Gdy przypatrzeć się co stało się z pradawnymi symbolami bogini-kapłanki-kobiety,
takimi jak np. święte jabłko, tron, znak węża — to mniej dziwią konstatacje
feministek o deprecjacji kobiety. I w końcu stało się tak, że wszystkie atrybuty
Wielkiej Bogini zmieniły swe znaczenia na odwrotne albo zostały wpisane w nowy „męski",
dominujący światopogląd. Któż dziś domyśli się w królewskim jabłku archaicznego
znaku Bogini… My raczej pamiętamy, że jabłkiem Ewa kusi Adama do grzechu… A że Ewa powstała z żebra Adama? Wolne żarty! Wielu już badaczy w tym słynny
Kramer, znawca starożytnego Sumeru, zwróciło uwagę na tę sprawę — otóż słowo „Ewa"
po hebrajsku znaczyć miało „matka wszystkich żyjących". W mitologii sumeryjskiej
tymczasem (skąd Hebrajczycy brali wiele motywów ze słynnym potopem na czele):
„jednym z chorych organów Enki (bóg wody) jest jego żebro, a bogini lecząca
je nosi imię Ninti, co znaczy "pani żebra". Jednakże ti po sumeryjsku
oznacza również „życie", „żyć", „obdarzać życiem", tak więc imię bogini może
być również odczytane jako „pani życia", „pani dająca życie". Gdyby nie scena w micie dotycząca chorego żebra, imię bogini zawsze tłumaczono by tylko jako
„pani dająca życie", gdyż był to popularny w Sumerze typ imienia (jak znane
imię Enlil-ti itp.). Dzięki grze słów w języku sumeryjskim „pani żebra"
została zidentyfikowana z „panią dającą życie" i ten kalambur literacki wszedł
zapewne do opowieści biblijnej, która przejęła historię stworzenia kobiety w
powiązaniu z żebrem mężczyzny, oczywiście w zmienionym już kontekście". (Cyt. za:
Łyczkowska, Szarzyńska, 1981, s. 108) . A propos zmienionego
kontekstu, sam obraz kobiety w połączeniu z drzewem (por. Ewa) to motyw obecny w Egipcie, Sumerze, na Krecie (późnej), w Indiach, itd; często towarzyszy mu obraz
dzbana z wodą, czy owocu. To były boginie „karmiące", obdarzające np. wodą życia.
Na malowidłach egipskich zobaczymy np. takie przedstawienie: z drzewa wyłania
się kobieca postać, dająca duszy ba wodę życia. Wielka bogini Hathor
była zwana m.in. Panią Sykomory. Przykłady można by mnożyć.

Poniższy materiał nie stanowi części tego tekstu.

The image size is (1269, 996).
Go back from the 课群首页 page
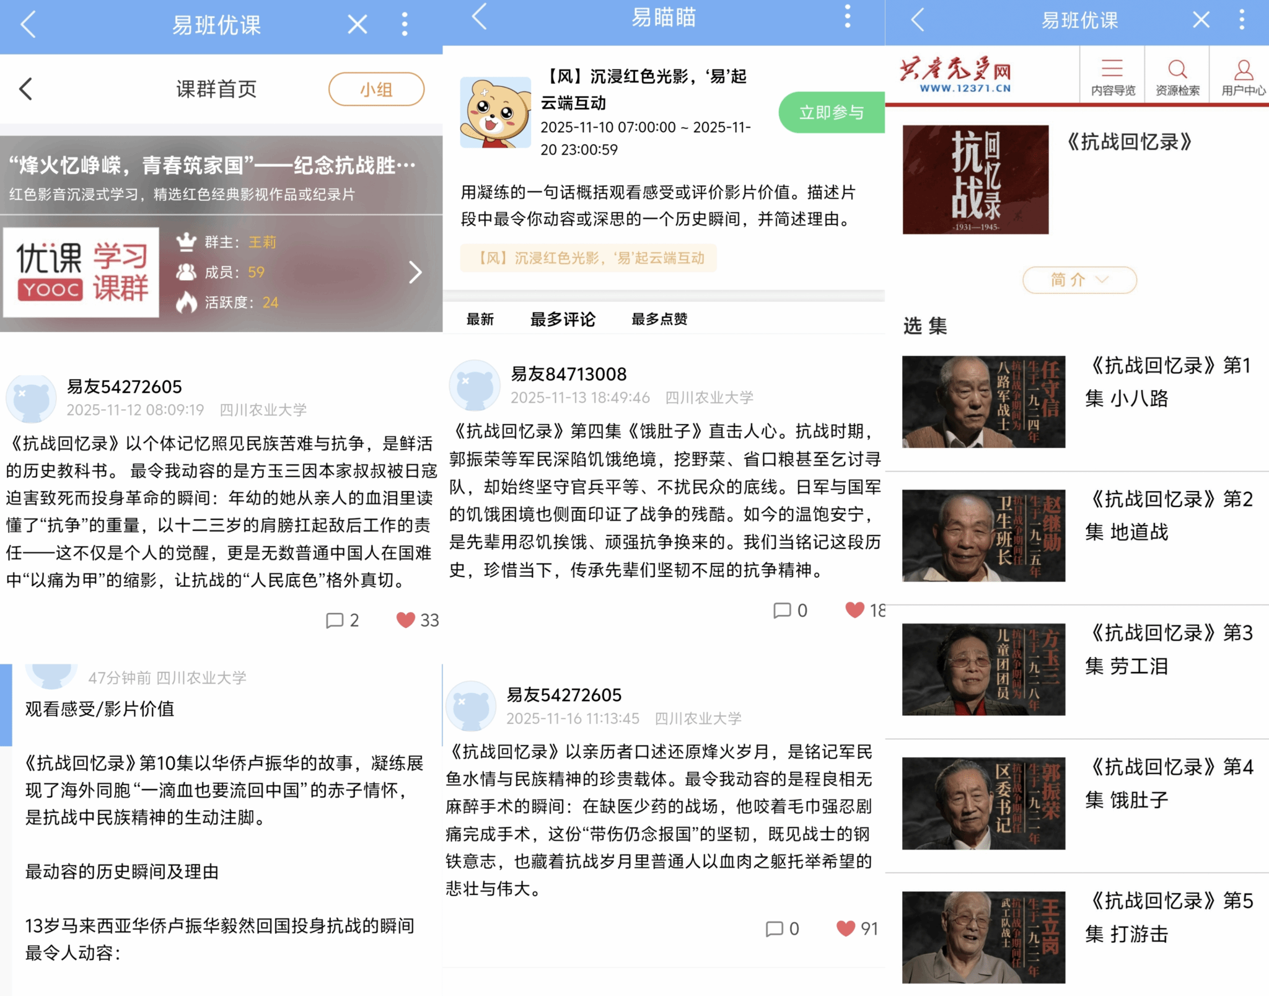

Drzewo życia, woda życia, owoc życia — i Kobieta — były w
tamtych mitologiach obrazem powszechnym.
Czasami rozprawa z Boginią szła tak daleko, że lokalnym boginiom
zmieniano płeć — i tak staromezopotamska bogini płodności i świata podziemnego
Belili stała się Belialem, który w późniejszej tradycji hebrajskiej uważany był za symbol
wszelkiej wszeteczności. Baal zaś (Baal znaczy po prostu „Pan"; jego partnerką
była bogini podobna do Isztar, Baalat), na palestyńskim i syryjskim wybrzeżu
czczony jako bóstwo związane z płodnością, oddał swe imię księciu piekieł...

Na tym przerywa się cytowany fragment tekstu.